Jesus has a disturbing way of broadening our understanding of life.

For instance, murder is more than killing someone, it’s being angry with someone without a cause.

Adultery isn’t just having an affair, it’s a man watching a woman lustfully.

Swearing isn’t about bad language, it’s binding God to whatever you say you’re going to do. (Think of what this does to God, to say nothing of our reputation when we don’t keep our word.)

Jesus teaches this and more in the Sermon on the Mount and, when you’re through, you know why a reader once remarked, “No one can live the Christian life except Christ.”

As expansive as this is, we wriggle out, just like many who heard Jesus firsthand. A conversation Jesus had with critics shows what I mean.

Jesus had just called Levi (Matthew) to stop collecting taxes and become a disciple (Luke 5:27-32). In response, Matthew ordered a feast and invited co-workers and acquaintances of all kinds.

Israel’s religious elite, Pharisees and scribes, saw this and complained. “Why do You eat and drink with tax collectors and sinners?”

Jesus answered with a parable, “Those who are well have no need of a physician, but those who are sick.” And then He said plainly, “I have not come to call the righteous, but sinners, to repentance.”

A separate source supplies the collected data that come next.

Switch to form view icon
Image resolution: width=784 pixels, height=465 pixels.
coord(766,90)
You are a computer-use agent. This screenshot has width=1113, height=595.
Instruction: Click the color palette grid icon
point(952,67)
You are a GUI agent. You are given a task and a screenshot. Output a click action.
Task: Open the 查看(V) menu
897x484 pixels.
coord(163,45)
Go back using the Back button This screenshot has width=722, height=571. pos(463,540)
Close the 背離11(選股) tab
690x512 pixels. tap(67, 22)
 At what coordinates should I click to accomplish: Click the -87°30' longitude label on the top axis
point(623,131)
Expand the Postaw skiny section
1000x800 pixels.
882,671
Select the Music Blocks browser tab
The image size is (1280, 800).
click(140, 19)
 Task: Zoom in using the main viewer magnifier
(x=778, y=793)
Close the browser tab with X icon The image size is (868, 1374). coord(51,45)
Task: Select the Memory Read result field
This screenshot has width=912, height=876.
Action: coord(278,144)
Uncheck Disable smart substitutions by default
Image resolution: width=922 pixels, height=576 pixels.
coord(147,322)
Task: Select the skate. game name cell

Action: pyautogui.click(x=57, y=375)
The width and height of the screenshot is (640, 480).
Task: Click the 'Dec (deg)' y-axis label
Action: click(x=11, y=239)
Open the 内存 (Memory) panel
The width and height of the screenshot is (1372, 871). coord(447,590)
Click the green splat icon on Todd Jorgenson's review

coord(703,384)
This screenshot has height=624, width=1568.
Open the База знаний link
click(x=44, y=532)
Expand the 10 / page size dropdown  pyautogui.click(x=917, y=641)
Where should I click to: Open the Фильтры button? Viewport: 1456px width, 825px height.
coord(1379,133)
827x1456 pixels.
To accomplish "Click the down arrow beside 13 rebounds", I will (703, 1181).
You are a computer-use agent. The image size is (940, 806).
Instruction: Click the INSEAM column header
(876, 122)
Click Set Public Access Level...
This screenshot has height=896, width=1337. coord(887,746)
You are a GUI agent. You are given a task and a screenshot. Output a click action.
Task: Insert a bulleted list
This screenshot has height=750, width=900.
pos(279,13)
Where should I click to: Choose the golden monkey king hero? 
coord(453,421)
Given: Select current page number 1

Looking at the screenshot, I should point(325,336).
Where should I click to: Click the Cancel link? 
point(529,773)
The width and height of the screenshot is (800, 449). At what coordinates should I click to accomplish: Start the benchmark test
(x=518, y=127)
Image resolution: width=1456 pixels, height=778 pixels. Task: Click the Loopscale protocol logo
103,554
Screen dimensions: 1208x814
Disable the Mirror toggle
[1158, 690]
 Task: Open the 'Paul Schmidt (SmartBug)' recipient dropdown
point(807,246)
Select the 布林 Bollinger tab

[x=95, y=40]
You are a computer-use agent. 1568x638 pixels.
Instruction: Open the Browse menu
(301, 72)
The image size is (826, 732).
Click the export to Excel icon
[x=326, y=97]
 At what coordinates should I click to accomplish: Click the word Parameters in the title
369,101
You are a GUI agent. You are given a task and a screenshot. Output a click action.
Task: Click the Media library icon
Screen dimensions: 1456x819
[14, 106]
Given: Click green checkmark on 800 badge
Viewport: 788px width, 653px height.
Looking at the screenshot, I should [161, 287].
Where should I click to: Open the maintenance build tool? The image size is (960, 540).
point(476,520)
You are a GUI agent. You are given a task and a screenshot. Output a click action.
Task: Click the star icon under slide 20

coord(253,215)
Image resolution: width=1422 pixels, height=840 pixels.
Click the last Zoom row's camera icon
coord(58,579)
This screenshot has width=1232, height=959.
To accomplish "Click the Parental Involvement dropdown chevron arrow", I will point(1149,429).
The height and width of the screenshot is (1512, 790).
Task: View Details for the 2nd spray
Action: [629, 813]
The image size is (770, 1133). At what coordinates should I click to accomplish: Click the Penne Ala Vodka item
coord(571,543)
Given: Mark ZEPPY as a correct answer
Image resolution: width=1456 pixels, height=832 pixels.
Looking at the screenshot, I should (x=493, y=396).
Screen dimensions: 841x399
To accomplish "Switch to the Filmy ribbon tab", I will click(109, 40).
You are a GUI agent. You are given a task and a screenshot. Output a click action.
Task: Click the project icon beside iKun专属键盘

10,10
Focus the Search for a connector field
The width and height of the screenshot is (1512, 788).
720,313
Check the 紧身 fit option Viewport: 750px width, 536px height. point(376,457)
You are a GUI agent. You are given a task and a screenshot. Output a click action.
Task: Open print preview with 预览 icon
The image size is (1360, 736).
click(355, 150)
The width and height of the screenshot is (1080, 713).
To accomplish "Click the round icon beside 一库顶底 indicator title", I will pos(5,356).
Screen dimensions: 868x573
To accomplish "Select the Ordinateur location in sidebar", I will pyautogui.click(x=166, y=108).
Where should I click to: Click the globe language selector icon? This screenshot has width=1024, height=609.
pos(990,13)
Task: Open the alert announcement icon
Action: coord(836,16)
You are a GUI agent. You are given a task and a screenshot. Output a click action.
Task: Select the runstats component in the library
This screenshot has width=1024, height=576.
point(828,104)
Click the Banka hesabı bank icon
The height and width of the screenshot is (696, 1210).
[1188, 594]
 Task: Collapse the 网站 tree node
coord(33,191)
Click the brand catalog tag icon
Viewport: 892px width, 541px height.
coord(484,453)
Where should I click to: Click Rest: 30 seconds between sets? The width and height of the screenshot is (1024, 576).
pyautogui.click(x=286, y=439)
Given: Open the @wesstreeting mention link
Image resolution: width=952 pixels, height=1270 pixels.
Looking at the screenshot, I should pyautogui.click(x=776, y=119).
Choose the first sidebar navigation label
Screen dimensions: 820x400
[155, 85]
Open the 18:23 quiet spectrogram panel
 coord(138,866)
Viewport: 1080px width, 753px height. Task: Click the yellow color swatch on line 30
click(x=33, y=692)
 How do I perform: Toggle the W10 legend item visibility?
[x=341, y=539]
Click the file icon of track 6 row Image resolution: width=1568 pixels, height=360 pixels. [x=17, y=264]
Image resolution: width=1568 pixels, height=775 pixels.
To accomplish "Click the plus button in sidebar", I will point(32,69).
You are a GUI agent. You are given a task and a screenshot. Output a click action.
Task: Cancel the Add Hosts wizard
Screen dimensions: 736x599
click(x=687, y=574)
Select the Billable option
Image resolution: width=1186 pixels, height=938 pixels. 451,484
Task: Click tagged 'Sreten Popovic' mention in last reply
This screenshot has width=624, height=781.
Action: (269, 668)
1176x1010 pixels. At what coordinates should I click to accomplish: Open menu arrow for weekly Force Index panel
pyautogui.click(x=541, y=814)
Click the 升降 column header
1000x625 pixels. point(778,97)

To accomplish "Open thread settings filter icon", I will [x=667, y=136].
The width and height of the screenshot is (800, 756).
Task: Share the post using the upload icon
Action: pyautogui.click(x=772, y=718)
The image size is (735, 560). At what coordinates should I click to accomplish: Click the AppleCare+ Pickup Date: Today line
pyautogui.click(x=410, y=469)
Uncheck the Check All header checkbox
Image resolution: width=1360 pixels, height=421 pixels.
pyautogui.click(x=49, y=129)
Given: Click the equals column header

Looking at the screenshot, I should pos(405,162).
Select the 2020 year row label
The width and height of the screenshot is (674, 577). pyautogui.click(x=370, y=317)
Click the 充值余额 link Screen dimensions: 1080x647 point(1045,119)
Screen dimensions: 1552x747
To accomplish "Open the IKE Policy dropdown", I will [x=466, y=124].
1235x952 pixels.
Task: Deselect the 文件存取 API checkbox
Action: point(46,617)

Hearing His answer, I imagine the Pharisees felt smug. “Well and good, Jesus isn’t after me because He doesn’t bother with the healthy or call the righteous. He called this tax collector and He’s attending to Levi’s guests, which shows what He thinks of them. He calls them out for the sinners they are. But me? I’m not in that group. He hasn’t called me. All is well.”

I imagine this because another Pharisee, the Apostle Paul, tells us he had thought this way. He recited his pedigree in a letter and boasted, “concerning the righteousness which is in the law, blameless” (Philippians 3:6).

But Jesus has a disturbing way of broadening our understanding.

Jesus disturbed Paul, who went on to write, “What things were gain to me I have counted loss for Christ that I may be found in Him, not having my own righteousness but that which is through faith in Christ, the righteousness which is from God by faith” (Philippians 3:7-9).

And Jesus disturbs me when I listen to another conversation, this one with His disciples (Luke 6:27-36). After speaking blessings that we know as The Beatitudes, Jesus describes the conduct He expects from His followers and, along the way, the camp of sinners grows.

  • Sinners love those who love them.
  • Sinners do good to those who do good to them.
  • Sinners lend to sinners to receive as much back.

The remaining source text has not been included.